Прошло два дня

Прошло два дня. Я утомился

время чтения - 4мин.

Прошло два дня. Я утомился заключением в комнате с девчонкой.

Конечно, она была красива. Конечно, улыбка была приятна и красивое тело радовало глаз. И, конечно, я поражался, почему девчонка не пускала на свою половину.

Непонятно.

Если была равнодушна ко мне, никакого внимания на Рому Пескова не обращала бы. Дрыхла бы на кроватке, не замечая соседа в упор. Но нет, на меня сыпались знаки внимания. То язык покажет, то улыбнется, то подмигнет, а то просто немигающим взглядом в упор заставит покраснеть. Наверное, я ей нравился и, значит, надо что-то делать.

Десятки раз пытался подойти к девчонке и каждый раз изгонялся прочь, как шелудивая собачонка посередь бульвара.

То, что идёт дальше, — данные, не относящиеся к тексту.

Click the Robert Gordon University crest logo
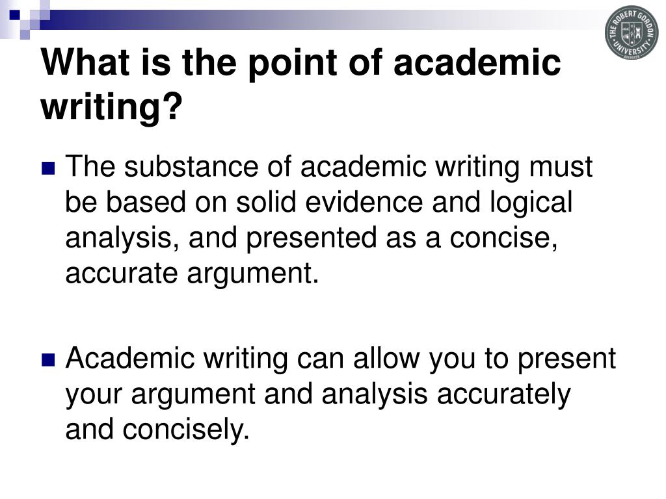(632, 32)
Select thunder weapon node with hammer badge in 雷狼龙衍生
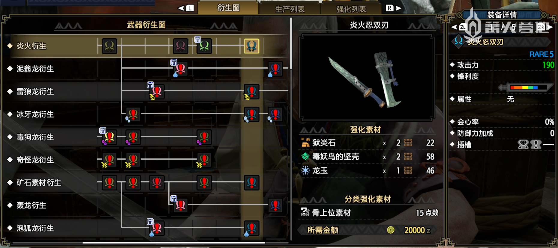 [157, 92]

Нехорошо, черт побери, и непонятно.

На третий день решил не обращать внимания на окопавшуюся мерзавку, а заняться собой: наконец постирать одежду и дораспробовать все, не пробованное ранее на столе, преподносившем витамины-протеины-углеводы.

Сказано – сделано!

С первой частью плана, со стиркой, справился за полчаса. Развесил свежевыстиранные шмотки на перегородке, хлопнул себя по животику и сел за стол. Долго надкусывал экзотические плоды, запивал соками и гасил подпиравшую изнутри отрыжку. Обожрался как свиненок и где-то через час приспичило по-крупному.

Ох.

 

Самым удручающим моментом в длинноногом улыбающемся соседстве был момент ерзания на унитазе, преследовавший две цели: во-первых, сделать то, что делают сидя на унитазе, во-вторых, не издать ни звука. Мучительно трудно, почти невозможно. Изредка получалось, но чаще со стыда улетал в космос под аккомпанемент органа, оказавшегося музыкальным. Комната была не такой большой, как хотелось. Девчонка слышала все звуки, громыхавшие из-за перегородки.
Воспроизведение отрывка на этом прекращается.